1. Archive

An affair with Juris Prudence

Like most people, I can always use an extra $7- or $8-million, which is why today I have decided to write a blockbuster legal thriller. Americans buy legal thrillers by the ton. I was in many airports over the past few months, and I got the impression that aviation authorities were making this announcement over the public-address system: "FEDERAL REGULATIONS PROHIBIT YOU FROM BOARDING A PLANE UNLESS YOU ARE CARRYING THE CLIENT BY JOHN GRISHAM." I mean, EVERYBODY had this book. ("This is the captain speaking. We'll be landing in Seattle instead of Detroit because I want to finish The Client.")

The ironic thing is that best-selling legal thrillers generally are written by lawyers, who are not famous for written communication. I cite as Exhibit A my own attorney, Joseph DiGiacinto, who is constantly providing me with shrewd, well-reasoned advice that I cannot understand because Joe has taken the legal precaution of translating it into Martian.

Consider his faxes. Usually, when people send you a fax, they send a cover page on top of it, which conveys the following information:

"Here's a fax for (your name)." But Joe's cover page features a statement approximately the length of the U.S. Constitution, worded so legally that I can't look directly at it without squinting. It says something like: "WARNING: The following document and all appurtenances thereto and therein are the sole and exclusionary property of the aforementioned (hereinafter "The Mortgagee') and may not be read, touched, spindled, fondled or rebroadcast without the expressively written consent of Major League Baseball, subject to severe legal penalties (hereinafter "The Blowtorch Noogie') this means YOU."

And that's just Joe's COVER PAGE. Nobody has ever dared to read one of his actual faxes, for fear of being immediately thrown into prison. This is typical of U.S. legal correspondence, the primary purpose of which is to scare everybody who comes into contact with it into immediately hiring a lawyer.

Nevertheless, some lawyers are hugely successful writers, and I intend to cash in on this. I am not, technically, a lawyer, but I did watch numerous episodes of Perry Mason, and on one occasion, when I got a traffic ticket, I represented myself in court, successfully pleading nolo contendere (Latin, meaning "May I pay by check?"). So I felt well-qualified to write the following blockbuster legal thriller and possible movie screenplay:


The woman walked into my office, and I instantly recognized her as Clarissa Fromage, charged with murdering her late husband, wealthy industrial polluter A. Cranston "Bud" Fromage, whose death was originally reported as a heart attack, but later ruled a homicide when sophisticated laboratory tests showed that his head had been cut off.

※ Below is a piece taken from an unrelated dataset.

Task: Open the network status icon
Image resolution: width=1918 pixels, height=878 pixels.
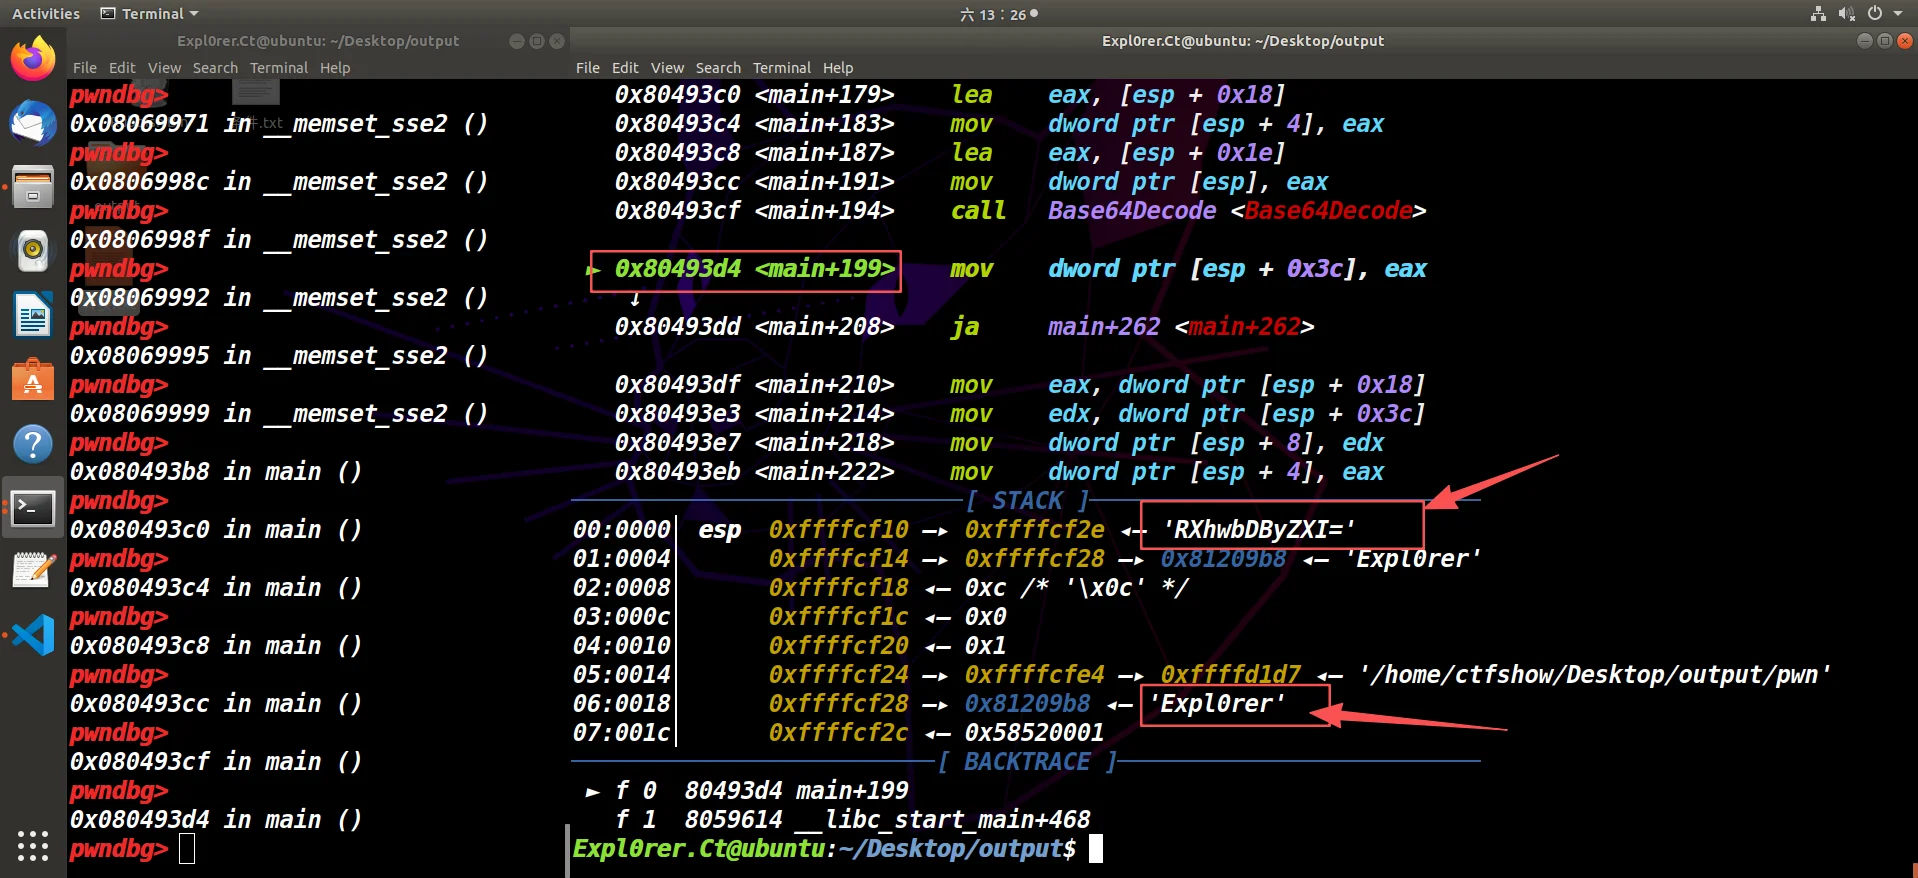Action: 1818,14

"So," she said, and I could tell by the way she spoke the word that it had quotation marks around it. "You're a young Southern lawyer resembling a John Grisham protagonist as much as possible without violating the copyright laws."

"That's right," I replied. "Perhaps we can have sex."

"Not in the first chapter," she said.


"Ohhhhhhh," she cried out. "OOOHMIGOD."

"I'm sorry," I said, "but that's my standard hourly fee."


The courtroom tension was so palpable that you could feel it.

"Detective Dungman," said the district attorney, "please tell the jury exactly what you found inside the defendant's purse on the night of the murder."

"Tic-Tacs," said Dungman.

"Was there anything else?"

"No, I can't think of .



. Wait a minute. Now that you mention it, there was something."

"What was it?"

"A chain saw."

A murmur ran through the courtroom and, before the bailiff could grab it, jumped up and bit Judge Webster M. Tuberhonker on the nose.

"That's going to hurt," I told my client.


With time running out on the case, we returned to my office for a scene involving full frontal nudity.


A hush fell over the courtroom, injuring six, as I approached the witness.

"Dr. Feldspar," I said. "You are an expert, are you not?"

"Yes," he answered.

"And you are familiar with the facts of this case, are you not?"


"And you are aware that, as a trained attorney, I can turn statements into questions by ending them with "are you not,' are you not?"


"And is it not possible that, by obtaining genetic material from fossils, scientists could clone NEW dinosaurs?"

"OBJECTION!" thundered the district attorney. "He's introducing the plot from the blockbuster science fiction thriller and motion picture Jurassic Park!"

The judge frowned at me over his spectacles. "In the movie," he said, "whom do you see playing the defendant in Chapter Four?"

"Sharon Stone," I answered.

"I'll allow it," he said.


"And so, ladies and gentlemen of the jury," I said, "only ONE PERSON could have committed this murder, and that person is"

The guilty party suddenly jumped up, causing the courtroom to nearly spit out its chewing gum.

"THAT'S RIGHT!" the guilty party shouted. "I DID IT, AND I'M GLAD!" It was Amy Fisher.